The sedative had the desired effect. "Well, sir, to tell you the truth," he said, in a more human tone of voice, "I do not clearly understand what it is."
"Exactly; and therefore I think we had better leave the cure to Nature, and not interfere with her mode of treatment."
"Perhaps it would be better."
"No doubt. And now, since I have to lie here on my back, and feel rather lonely, I should like to have a talk with you. You are not in a hurry, I hope?"
"Not at all. My assistant knows where I am, and will send for me if I am required."
"So you have an assistant, have you?"
"Oh, yes; a very sharp young fellow, who has been two years in the Feldsher school, and has now come here to help me and learn more by practice. That is a new way. I never was at a school of the kind myself, and had to pick up what I could when a servant in the hospital. There were, I believe, no such schools in my time. The one where my assistant learned was opened by the Zemstvo."
"The Zemstvo is the new local administration, is it not?"

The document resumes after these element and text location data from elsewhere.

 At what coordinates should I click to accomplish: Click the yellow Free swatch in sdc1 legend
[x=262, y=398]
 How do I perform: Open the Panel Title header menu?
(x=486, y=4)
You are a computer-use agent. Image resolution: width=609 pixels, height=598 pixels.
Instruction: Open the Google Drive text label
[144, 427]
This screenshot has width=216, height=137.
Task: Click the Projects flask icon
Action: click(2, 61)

"Exactly so. And I could not do without the assistant," continued my new acquaintance, gradually losing his rigidity, and showing himself, what he really was, a kindly, talkative man. "I have often to go to other villages, and almost every day a number of peasants come here. At first I had very little to do, for the people thought I was an official, and would make them pay dearly for what I should give them; but now they know that they don't require to pay, and come in great numbers. And everything I give them—though sometimes I don't clearly understand what the matter is—seems to do them good. I believe that faith does as much as physic."
"In my country," I remarked, "there is a sect of doctors who get the benefit of that principle. They give their patients two or three little balls no bigger than a pin's head, or a few drops of tasteless liquid, and they sometimes work wonderful cures."